If a line of the data below contains the string "computer", count it, then state the total alone.

Top of Extracted material

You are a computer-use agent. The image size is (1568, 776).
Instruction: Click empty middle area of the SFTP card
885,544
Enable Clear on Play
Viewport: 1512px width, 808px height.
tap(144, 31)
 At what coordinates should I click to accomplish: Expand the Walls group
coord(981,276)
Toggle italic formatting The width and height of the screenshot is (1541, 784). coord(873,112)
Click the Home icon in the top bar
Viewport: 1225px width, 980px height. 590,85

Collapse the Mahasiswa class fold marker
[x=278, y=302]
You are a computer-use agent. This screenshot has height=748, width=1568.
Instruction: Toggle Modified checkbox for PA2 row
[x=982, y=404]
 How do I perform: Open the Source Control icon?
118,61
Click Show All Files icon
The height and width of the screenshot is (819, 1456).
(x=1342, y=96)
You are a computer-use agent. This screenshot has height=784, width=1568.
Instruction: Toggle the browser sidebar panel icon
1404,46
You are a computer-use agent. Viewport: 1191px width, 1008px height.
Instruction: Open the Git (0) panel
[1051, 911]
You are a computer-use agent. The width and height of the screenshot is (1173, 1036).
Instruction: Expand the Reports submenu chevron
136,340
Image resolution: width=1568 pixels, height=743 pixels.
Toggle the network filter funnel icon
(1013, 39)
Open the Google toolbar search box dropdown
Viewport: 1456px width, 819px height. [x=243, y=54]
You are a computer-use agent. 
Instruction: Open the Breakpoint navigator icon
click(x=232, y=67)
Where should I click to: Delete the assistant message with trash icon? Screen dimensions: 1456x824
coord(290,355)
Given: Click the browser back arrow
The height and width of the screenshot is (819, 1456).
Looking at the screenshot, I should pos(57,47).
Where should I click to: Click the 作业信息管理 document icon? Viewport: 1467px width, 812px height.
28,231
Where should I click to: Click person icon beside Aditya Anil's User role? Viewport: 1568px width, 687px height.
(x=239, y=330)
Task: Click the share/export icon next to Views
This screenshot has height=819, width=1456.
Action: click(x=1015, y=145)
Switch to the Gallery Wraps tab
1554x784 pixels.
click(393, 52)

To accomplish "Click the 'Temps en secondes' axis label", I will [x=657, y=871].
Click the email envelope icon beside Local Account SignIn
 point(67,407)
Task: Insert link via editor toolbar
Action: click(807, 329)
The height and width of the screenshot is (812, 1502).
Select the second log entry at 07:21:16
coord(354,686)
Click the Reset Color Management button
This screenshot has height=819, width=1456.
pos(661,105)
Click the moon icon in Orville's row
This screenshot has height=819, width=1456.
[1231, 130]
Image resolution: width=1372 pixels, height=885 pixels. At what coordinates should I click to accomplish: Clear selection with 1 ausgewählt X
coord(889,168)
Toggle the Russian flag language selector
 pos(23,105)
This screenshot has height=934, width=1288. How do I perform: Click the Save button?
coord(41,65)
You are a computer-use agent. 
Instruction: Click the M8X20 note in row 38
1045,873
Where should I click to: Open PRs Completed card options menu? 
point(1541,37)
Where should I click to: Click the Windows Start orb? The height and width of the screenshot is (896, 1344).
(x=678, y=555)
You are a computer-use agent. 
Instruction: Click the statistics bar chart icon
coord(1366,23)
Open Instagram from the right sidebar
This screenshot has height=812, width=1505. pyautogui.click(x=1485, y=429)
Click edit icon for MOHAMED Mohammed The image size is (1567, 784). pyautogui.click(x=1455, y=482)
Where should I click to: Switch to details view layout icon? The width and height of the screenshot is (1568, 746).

Bottom of Extracted material

### Answer space
8